## TO DO
Extend the forum thread about Jordan's new goats, picking up at the point where it stops.

## DOCUMENT SECTION
------------------------------------

# Jordan's new goats !!



## Aislinn (Nov 13, 2010)

too cute!!!


----------



## BayBeams (Jan 3, 2010)

I'll bet Jordan will have a grand time with her new friends.


----------



## Laurie (Sep 20, 2009)

I love goats!!!! Would love to have one....


----------



## FeatherRiverSam (Aug 7, 2009)

Goats are great...my neighbor had one and Sammie, my bridge girl, loved playing with him. At first she seemed like she wasn't quite sure what is was but the two of them really warmed up to each other. Love the names Opie & Andy.

Pete


----------



## kwhit (Apr 7, 2008)

I love goats, too! If I had a place that I could have a couple, I would. Lucky you!


----------



## GoldenCamper (Dec 21, 2009)

Love their names  Now you may never have to mow your lawn again


----------



## hotel4dogs (Sep 29, 2008)

how adorable!! Jordan is going to have a blast with them!


----------



## inge (Sep 20, 2009)

My brother in law has goats, I love them...Jordan will have a lot of fun!


----------



## CAROLINA MOM (May 12, 2009)

Andy and Opie are ADORABLE-only you would be able to find special goats that enjoy Agility-too funny!

Can't wait to see the pics of Jordan with her new buddies.


----------



## Jige (Mar 17, 2011)

They are so cute. Are they full Lamancha? They seem to have a bit more ear than I am use to. I would love to get a Billy for my 2 nannies, but then I think of the winter babbies and I say no to gettting another one.


----------



## Claire's Friend (Feb 26, 2007)

They are half Nubian and half La Mancha. They have what are called "pixie ears". I was hoping for the long ears, but these are really cute. They will be fixed and have already been dehorned, so they should make good play mates for J. I left her in her crate in the car yesterday when we went to meet them and the big goats we getting in the car to see her. We just need to work with the babies a little bit more before letting Jordan in the mix. I really love goats too and have wanted some more again for a long time.


----------



## Belle's Mom (Jan 24, 2007)

So now Jordan will be up to 3 pets - 1 kittie and 2 goats.....that is a lot of responsibility for a little girl, but I think she is up to the challenge.


----------



## Claire's Friend (Feb 26, 2007)

and one Mommy and yes she does take very good care of us !!


----------



## goldensrbest (Dec 20, 2007)

You got goats? SHE NEEDS A LITTLE RED SISTER,AND I KNOW WHO!!!!!!!!!!!!!!


----------



## Cathy's Gunner (Dec 4, 2008)

------------------------------------

## RAW RECORDS
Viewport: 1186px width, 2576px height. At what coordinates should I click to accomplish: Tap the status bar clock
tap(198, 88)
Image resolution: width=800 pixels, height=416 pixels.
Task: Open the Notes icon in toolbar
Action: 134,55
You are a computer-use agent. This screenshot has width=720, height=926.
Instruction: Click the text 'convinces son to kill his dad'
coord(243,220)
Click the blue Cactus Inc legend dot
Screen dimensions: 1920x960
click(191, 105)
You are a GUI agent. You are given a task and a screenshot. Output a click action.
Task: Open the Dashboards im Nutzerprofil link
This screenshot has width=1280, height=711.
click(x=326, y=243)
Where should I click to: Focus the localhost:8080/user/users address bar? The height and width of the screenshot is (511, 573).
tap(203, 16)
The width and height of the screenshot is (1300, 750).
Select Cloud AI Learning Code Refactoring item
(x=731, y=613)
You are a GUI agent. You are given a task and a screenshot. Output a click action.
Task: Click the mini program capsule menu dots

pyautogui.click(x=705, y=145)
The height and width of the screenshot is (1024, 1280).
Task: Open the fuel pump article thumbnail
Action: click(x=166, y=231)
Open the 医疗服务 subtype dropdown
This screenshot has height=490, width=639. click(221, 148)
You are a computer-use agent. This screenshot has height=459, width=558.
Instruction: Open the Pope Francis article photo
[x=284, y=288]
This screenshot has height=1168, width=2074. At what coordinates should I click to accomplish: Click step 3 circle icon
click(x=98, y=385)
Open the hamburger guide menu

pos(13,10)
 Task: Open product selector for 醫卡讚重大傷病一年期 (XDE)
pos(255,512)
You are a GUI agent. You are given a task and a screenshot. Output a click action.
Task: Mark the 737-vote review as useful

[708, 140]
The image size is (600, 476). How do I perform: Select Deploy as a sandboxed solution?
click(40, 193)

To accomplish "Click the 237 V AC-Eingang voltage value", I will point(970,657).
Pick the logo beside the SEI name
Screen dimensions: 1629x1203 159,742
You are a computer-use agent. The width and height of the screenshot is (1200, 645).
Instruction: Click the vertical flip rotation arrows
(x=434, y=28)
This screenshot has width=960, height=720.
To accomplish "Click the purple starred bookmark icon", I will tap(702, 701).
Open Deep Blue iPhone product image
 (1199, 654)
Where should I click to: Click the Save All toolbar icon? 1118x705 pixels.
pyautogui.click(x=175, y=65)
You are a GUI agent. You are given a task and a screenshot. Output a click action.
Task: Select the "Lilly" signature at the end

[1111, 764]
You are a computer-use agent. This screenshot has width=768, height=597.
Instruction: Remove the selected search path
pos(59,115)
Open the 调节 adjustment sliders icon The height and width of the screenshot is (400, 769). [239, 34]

------------------------------------

## RESULT
Very cute, Susan Marie! They are really cute. Hope Jordan enjoys them...


----------



## OutWest (Oct 6, 2011)

Great names! My dd loves goats. Will have to show her the pics.


----------



## goldensrbest (Dec 20, 2007)

Hey, no mowing of the grass!!!!


----------



## Karen519 (Aug 21, 2006)

*Adorable*

I love the goats and you won't have to mow the grass.
I bet Jordan will have a great time with Opie and Andy!


----------



## goldhaven (Sep 3, 2009)

Looks like Jordan is going to be "Aunt Bea" The goats are too cute. Jordan will love doing agility with them.


----------



## GoldenMum (Mar 15, 2010)

I thought by now, we'd have seen pictures of Jordan in her BO PEEP get up herding her new buddies?!?


----------



## FeatherRiverSam (Aug 7, 2009)

^^^^^^^^
Me too, what's up Susan Marie? We need pictures!!!

Pete


----------



## LifeOfRiley (Nov 2, 2007)

How in the world did I miss this until now?
Yes, I think more pictures are in order. I LOVE goats. It's that almost bemused look in their eye -- they look at you like they know something you don't.


----------



## BeauShel (May 20, 2007)

Jordan is a very lucky little girl. They are so cute. Think of all the fun you are going to have.


----------



## Claire's Friend (Feb 26, 2007)

The boys are still with their Mama. These were her first babies and they are being left longer in order to "stretch" things out. They are part of a dairy farm. We are also waiting for their boys parts to drop off:uhoh:. We go visit a couple times a week, J has gone nose to nose but still been crated. She won't be loose with them until they are away from Mommy. (mommy might hurt her trying to protect the babies). I think I am more the Aunt Bea type and J can be Bo Peep . I'll have to start working on that outfit.


----------



## GoldenMum (Mar 15, 2010)

Claire's Friend said:


> The boys are still with their Mama. These were her first babies and they are being left longer in order to "stretch" things out. They are part of a dairy farm. We are also waiting for their boys parts to drop off:uhoh:. We go visit a couple times a week, J has gone nose to nose but still been crated. She won't be loose with them until they are away from Mommy. (mommy might hurt her trying to protect the babies). I think I am more the Aunt Bea type and J can be Bo Peep . I'll have to start working on that outfit.


I can see her in it as clear as Day!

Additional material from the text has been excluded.